◆ **Passage shown**

◆ ◆ ◆ ◆

A Gender Rights Activist working with the tribal and marginalized communities in india, Srilekha is a PhD scholar working on understanding body and sexuality among tribal girls, to fill the gaps in research around indigenous women and their stories. Srilekha has worked extensively at the grassroots level with community based organisations, through several advocacy initiatives around Gender, Mental Health, Menstrual Hygiene and Sexual and Reproductive Health Rights (SRHR) for the indigenous in Jharkhand, over the last 6 years.

Srilekha has also contributed to sustainable livelihood projects and legal aid programs for survivors of sex trafficking. She has been conducting research based programs on maternal health, mental health, gender based violence, sex and sexuality. Her interest lies in conducting workshops for young people on life skills, feminism, gender and sexuality, trauma, resilience and interpersonal relationships.

◆ ◆ ◆ ◆

◆ **Listed records**
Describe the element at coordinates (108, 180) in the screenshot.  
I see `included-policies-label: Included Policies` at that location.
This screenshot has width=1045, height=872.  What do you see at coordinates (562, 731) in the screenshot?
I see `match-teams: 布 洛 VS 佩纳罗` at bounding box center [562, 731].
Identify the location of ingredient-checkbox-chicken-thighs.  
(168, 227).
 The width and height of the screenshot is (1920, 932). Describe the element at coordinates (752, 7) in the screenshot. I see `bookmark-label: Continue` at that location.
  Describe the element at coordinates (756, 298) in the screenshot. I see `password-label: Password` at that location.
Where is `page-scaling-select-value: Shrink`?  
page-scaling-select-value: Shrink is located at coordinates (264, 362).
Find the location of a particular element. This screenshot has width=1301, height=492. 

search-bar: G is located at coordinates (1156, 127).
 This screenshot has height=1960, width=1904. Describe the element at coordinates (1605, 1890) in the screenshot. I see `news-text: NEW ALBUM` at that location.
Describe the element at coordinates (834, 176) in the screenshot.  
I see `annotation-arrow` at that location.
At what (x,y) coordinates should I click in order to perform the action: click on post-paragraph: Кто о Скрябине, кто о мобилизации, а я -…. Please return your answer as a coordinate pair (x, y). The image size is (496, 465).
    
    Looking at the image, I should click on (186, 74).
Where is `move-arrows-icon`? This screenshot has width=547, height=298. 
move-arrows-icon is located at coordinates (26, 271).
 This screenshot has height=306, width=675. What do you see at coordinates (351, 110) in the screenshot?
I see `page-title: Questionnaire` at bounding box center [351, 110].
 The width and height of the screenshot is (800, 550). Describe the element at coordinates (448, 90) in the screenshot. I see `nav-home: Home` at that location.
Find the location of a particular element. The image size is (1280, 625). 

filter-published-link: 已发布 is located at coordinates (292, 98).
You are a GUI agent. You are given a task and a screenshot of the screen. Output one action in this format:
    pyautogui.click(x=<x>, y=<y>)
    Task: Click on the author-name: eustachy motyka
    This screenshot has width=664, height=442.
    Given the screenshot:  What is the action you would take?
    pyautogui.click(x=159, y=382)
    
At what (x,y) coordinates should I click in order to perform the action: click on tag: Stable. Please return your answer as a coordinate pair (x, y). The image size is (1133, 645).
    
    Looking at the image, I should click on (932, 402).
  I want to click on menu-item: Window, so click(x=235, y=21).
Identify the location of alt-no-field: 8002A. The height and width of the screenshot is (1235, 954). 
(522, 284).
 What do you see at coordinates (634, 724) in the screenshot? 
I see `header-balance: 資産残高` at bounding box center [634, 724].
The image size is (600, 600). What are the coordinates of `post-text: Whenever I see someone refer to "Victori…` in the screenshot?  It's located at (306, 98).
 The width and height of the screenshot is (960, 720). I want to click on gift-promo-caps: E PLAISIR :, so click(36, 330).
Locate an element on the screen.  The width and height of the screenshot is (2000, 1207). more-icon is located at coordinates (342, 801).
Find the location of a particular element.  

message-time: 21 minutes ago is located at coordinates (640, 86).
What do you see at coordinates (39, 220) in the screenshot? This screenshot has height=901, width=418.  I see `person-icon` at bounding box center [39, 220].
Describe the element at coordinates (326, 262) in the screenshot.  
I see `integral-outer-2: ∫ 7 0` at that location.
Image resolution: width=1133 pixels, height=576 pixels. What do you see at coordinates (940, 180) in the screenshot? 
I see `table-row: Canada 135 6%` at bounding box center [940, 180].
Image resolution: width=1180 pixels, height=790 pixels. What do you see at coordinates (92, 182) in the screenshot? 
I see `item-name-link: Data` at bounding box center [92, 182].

◆ ◆ ◆ ◆

◆ **Questions on the material**
[a] Summarize the profile of Srilekha in two sentences.
[b] Quote the profile of Srilekha from "A Gender Rights" to "last 6 years.".

◆ **Task-by-task outputs**
[a] Srilekha is a gender rights activist and PhD scholar studying body and sexuality among tribal girls, and for six years she has worked at the grassroots level in Jharkhand on gender, mental health, menstrual hygiene, and sexual and reproductive health rights for indigenous communities. She has also contributed to livelihood and legal aid projects for survivors of sex trafficking, run research-based programs on topics such as maternal health and gender-based violence, and takes an interest in workshops for young people on life skills, feminism, sexuality, and relationships.

[b]
A Gender Rights Activist working with the tribal and marginalized communities in india, Srilekha is a PhD scholar working on understanding body and sexuality among tribal girls, to fill the gaps in research around indigenous women and their stories. Srilekha has worked extensively at the grassroots level with community based organisations, through several advocacy initiatives around Gender, Mental Health, Menstrual Hygiene and Sexual and Reproductive Health Rights (SRHR) for the indigenous in Jharkhand, over the last 6 years.